#### [Your tasks]
**1.** In the passage about Marie Krebs, who taught her to play the piano, and starting at what age?
**2.** Using the passage about Marie Krebs, explain what critics said her greatness was based on.

-------- Selected passage

Born Marie Krebs on 5 December 1851 in Dresden, she was the daughter of the opera singer Aloyse Michalesi and the Royal Saxon Court Kapellmeister Karl August Krebs. Her sister was the actress Antonie Maria Krebs (1845–1918), who was married to the actor and director Fedo von Jarosch (1835–1918).

Her father taught his daughter to play the piano from the age of six. Her first concert in 1863 in the former Hotel de Saxe in Dresden was followed by numerous concerts in Leipzig, Hamburg and England.

She was considered a "child prodigy" and was appointed royal chamber virtuoso by King John of Saxony at the age of 13. In October 1870, she embarked on a concert tour to America, traversing the United States in two years and accompanying violinist Henri Vieuxtemps. Many authoritative critics of the time regarded her as the "first" German pianist of her time. According to the critics, her greatness was based on the right measure. She accompanied, among others, the soprano Adelina Patti on the piano and made music together with Anton Rubinstein as well as the Königliche Hofkapelle and the Gewerbeorchester.

----------------
-------- Information provided

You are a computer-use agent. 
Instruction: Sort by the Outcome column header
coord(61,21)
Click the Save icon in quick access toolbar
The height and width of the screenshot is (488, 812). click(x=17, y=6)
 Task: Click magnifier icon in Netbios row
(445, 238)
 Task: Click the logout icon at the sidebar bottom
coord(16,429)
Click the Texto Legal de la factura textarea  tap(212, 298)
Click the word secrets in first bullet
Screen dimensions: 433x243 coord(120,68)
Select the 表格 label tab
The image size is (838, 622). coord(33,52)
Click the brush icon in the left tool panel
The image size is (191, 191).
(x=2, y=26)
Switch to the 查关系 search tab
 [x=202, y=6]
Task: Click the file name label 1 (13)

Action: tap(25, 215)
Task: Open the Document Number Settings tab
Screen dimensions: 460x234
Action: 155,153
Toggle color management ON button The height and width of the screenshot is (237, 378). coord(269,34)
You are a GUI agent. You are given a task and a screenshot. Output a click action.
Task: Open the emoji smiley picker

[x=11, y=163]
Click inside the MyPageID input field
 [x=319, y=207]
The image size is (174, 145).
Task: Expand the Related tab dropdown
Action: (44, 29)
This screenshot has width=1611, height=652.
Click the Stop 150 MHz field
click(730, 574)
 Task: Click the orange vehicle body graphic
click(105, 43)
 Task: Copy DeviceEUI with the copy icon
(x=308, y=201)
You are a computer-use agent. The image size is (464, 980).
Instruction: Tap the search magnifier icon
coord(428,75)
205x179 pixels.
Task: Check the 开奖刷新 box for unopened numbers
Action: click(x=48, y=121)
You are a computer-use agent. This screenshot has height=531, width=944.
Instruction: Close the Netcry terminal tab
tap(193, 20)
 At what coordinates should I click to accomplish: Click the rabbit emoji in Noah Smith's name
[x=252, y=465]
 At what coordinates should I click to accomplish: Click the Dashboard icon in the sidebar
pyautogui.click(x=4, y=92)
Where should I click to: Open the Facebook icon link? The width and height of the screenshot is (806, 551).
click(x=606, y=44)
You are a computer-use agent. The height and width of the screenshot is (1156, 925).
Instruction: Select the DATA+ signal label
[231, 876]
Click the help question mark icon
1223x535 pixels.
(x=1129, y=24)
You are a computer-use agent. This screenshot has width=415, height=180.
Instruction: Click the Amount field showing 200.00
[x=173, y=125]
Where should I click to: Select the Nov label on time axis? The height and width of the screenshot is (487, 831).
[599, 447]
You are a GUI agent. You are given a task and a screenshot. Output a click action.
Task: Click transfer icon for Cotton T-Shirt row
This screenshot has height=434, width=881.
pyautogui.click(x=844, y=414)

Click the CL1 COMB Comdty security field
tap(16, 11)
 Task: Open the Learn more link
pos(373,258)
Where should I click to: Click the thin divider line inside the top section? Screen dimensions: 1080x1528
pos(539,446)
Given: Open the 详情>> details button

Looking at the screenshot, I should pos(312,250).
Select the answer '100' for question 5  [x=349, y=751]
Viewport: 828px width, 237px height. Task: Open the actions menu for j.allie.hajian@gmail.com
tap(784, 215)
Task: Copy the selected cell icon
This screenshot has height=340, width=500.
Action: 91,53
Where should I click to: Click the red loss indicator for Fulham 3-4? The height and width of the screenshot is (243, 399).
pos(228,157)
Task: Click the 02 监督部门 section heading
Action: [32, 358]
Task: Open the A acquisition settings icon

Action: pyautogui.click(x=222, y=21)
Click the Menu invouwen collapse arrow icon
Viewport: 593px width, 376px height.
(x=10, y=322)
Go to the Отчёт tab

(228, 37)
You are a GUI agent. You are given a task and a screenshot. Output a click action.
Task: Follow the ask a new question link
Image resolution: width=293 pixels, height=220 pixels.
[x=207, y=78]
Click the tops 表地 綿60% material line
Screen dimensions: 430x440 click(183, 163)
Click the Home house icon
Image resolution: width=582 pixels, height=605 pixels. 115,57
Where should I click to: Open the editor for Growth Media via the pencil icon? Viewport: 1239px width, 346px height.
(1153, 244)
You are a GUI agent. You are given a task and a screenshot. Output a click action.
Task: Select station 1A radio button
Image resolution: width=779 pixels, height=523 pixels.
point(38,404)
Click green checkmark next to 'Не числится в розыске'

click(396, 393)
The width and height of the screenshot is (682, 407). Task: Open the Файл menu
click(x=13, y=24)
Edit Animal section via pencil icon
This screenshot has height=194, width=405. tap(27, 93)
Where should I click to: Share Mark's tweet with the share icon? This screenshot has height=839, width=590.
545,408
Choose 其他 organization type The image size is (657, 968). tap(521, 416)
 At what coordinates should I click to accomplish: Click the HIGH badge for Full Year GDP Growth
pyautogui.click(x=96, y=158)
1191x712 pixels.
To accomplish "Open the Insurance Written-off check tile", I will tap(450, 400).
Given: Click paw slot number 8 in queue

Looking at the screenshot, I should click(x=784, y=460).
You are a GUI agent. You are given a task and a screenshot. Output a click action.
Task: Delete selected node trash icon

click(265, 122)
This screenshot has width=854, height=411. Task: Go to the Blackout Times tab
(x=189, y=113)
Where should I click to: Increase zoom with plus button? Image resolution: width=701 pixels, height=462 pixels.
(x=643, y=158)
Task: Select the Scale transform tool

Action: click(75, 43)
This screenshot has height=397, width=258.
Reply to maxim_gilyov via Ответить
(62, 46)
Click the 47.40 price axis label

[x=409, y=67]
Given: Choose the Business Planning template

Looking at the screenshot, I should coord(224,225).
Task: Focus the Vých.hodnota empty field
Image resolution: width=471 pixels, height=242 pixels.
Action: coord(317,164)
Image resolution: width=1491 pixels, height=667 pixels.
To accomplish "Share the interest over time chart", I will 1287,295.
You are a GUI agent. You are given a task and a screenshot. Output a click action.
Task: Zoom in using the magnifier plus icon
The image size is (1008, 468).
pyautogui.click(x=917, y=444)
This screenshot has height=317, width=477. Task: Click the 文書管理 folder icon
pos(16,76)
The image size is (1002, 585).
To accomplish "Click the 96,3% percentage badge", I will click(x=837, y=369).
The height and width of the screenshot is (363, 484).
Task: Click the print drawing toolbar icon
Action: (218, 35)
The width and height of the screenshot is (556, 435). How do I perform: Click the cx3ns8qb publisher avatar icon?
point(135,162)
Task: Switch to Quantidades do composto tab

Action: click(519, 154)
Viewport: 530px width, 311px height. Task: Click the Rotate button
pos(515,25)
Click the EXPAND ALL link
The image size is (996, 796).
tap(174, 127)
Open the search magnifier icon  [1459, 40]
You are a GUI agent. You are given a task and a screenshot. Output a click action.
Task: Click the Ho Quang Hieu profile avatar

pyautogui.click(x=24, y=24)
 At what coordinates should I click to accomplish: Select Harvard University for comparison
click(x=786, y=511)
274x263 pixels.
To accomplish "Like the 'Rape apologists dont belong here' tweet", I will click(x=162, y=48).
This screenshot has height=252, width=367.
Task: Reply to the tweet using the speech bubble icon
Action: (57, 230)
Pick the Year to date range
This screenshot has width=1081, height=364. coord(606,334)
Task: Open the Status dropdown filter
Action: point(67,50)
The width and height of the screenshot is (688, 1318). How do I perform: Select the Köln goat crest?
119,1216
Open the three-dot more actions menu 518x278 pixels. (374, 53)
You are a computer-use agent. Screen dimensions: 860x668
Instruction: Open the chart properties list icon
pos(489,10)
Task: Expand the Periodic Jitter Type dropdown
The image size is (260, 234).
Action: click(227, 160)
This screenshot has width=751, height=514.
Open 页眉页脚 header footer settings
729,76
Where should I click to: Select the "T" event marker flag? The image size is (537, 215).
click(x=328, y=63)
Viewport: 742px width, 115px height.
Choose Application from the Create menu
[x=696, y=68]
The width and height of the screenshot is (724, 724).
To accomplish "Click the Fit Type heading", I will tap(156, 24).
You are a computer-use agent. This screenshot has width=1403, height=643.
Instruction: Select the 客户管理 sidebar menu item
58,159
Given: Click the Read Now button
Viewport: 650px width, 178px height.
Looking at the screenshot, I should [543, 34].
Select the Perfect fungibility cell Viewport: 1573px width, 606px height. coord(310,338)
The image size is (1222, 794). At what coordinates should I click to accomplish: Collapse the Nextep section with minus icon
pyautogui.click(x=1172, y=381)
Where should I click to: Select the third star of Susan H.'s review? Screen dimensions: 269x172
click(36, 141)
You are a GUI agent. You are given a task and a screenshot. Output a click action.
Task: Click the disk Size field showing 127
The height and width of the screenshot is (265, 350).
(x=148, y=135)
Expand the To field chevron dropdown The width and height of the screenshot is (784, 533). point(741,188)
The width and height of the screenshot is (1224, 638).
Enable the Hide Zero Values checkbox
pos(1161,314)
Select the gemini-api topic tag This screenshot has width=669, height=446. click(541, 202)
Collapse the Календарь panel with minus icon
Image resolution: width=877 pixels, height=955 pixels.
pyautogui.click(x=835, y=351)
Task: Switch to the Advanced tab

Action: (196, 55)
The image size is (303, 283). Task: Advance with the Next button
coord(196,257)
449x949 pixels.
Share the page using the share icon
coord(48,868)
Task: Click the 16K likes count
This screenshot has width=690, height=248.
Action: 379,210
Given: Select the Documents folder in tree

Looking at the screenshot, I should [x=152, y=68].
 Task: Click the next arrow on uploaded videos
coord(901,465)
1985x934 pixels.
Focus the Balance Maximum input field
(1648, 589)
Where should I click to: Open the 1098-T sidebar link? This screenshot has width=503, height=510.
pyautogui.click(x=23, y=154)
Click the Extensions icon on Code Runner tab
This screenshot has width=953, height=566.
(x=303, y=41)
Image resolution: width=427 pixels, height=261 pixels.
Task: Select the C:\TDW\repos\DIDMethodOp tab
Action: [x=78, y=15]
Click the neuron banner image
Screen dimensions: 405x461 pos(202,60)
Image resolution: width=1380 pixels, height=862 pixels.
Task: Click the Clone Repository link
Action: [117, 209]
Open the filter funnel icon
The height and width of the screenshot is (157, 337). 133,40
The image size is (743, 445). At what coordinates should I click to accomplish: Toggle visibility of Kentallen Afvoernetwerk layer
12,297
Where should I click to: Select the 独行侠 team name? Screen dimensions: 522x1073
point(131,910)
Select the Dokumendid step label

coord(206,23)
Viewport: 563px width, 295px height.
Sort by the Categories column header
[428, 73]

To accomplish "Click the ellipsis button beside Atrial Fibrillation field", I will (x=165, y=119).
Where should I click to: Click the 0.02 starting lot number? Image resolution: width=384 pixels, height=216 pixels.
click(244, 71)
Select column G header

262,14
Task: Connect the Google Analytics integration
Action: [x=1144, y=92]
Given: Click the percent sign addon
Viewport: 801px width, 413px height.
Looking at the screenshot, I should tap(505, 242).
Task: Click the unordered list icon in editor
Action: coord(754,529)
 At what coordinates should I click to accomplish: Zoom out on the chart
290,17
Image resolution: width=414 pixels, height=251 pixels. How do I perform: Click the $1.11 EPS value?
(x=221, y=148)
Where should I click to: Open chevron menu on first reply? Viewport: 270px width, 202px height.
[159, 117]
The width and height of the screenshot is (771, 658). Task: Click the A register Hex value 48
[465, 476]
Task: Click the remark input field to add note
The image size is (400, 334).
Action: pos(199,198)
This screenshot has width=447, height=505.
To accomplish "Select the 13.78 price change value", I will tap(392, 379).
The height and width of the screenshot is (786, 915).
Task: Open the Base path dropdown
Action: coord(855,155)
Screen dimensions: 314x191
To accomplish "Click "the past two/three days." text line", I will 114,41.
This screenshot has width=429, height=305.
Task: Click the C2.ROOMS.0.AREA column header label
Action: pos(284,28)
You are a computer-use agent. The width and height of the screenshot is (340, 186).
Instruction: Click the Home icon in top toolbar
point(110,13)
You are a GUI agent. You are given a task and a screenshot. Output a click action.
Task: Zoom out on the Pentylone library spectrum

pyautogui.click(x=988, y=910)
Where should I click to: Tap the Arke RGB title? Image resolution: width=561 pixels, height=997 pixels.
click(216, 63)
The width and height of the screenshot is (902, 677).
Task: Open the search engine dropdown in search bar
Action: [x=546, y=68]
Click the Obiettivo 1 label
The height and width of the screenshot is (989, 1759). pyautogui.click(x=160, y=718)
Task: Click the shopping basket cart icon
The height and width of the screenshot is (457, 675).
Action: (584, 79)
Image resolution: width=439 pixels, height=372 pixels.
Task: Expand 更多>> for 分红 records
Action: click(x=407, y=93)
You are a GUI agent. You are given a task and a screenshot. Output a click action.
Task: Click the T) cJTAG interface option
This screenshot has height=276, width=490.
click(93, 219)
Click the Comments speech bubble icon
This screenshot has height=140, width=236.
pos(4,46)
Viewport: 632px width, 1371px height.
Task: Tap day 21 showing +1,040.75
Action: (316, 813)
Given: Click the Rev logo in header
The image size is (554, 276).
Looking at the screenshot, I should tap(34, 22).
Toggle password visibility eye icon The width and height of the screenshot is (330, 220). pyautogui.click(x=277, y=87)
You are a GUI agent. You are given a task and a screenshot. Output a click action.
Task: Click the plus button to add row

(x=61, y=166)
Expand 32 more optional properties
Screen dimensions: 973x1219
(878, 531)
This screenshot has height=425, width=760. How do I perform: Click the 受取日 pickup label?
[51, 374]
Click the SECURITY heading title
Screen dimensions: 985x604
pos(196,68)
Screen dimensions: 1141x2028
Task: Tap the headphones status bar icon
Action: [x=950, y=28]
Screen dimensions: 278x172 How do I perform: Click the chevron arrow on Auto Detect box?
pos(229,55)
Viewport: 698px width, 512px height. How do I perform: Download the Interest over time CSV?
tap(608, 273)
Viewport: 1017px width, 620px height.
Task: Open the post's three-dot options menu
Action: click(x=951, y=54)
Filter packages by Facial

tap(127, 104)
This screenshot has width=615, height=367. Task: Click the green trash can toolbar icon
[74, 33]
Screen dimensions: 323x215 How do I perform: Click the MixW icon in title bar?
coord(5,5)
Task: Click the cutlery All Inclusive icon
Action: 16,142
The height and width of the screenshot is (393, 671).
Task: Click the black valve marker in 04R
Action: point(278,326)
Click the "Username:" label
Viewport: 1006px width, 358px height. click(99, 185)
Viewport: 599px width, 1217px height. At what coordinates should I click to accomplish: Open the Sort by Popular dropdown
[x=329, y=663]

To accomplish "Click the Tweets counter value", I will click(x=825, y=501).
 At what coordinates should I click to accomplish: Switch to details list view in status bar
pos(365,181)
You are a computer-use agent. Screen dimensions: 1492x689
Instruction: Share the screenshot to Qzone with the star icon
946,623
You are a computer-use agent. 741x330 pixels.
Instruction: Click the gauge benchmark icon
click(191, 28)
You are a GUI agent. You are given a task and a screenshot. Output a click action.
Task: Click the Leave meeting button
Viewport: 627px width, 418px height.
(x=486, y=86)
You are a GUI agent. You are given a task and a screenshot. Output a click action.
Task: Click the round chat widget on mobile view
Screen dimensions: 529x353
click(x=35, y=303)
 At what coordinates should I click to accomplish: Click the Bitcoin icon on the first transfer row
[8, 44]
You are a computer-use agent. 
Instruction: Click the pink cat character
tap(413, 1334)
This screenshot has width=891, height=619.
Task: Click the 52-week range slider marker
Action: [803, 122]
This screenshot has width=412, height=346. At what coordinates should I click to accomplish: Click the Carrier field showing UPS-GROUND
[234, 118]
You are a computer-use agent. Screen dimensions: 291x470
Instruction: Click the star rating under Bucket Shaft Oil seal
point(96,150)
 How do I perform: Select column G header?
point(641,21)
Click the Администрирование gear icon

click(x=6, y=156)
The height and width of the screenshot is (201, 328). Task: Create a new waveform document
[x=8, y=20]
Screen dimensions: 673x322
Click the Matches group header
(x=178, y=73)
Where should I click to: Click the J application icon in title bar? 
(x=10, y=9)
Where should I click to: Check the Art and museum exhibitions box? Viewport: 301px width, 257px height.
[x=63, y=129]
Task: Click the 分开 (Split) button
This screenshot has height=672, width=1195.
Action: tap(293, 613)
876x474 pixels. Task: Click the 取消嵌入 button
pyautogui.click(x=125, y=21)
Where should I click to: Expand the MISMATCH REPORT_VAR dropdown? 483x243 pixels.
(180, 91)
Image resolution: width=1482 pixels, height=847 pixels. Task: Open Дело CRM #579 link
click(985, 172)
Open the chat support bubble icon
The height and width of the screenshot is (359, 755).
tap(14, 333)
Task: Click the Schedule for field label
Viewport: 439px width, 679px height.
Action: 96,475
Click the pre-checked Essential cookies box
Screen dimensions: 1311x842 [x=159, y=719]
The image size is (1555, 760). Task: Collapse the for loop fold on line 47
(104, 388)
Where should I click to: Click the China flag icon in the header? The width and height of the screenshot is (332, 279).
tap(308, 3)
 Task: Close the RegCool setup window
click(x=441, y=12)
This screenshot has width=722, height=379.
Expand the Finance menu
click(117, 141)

----------------

#### [Results for the exercise]
**1.** Her father taught her to play the piano from the age of six.

**2.** According to the critics, her greatness was based on the right measure. Many authoritative critics of the time regarded her as the "first" German pianist of her time.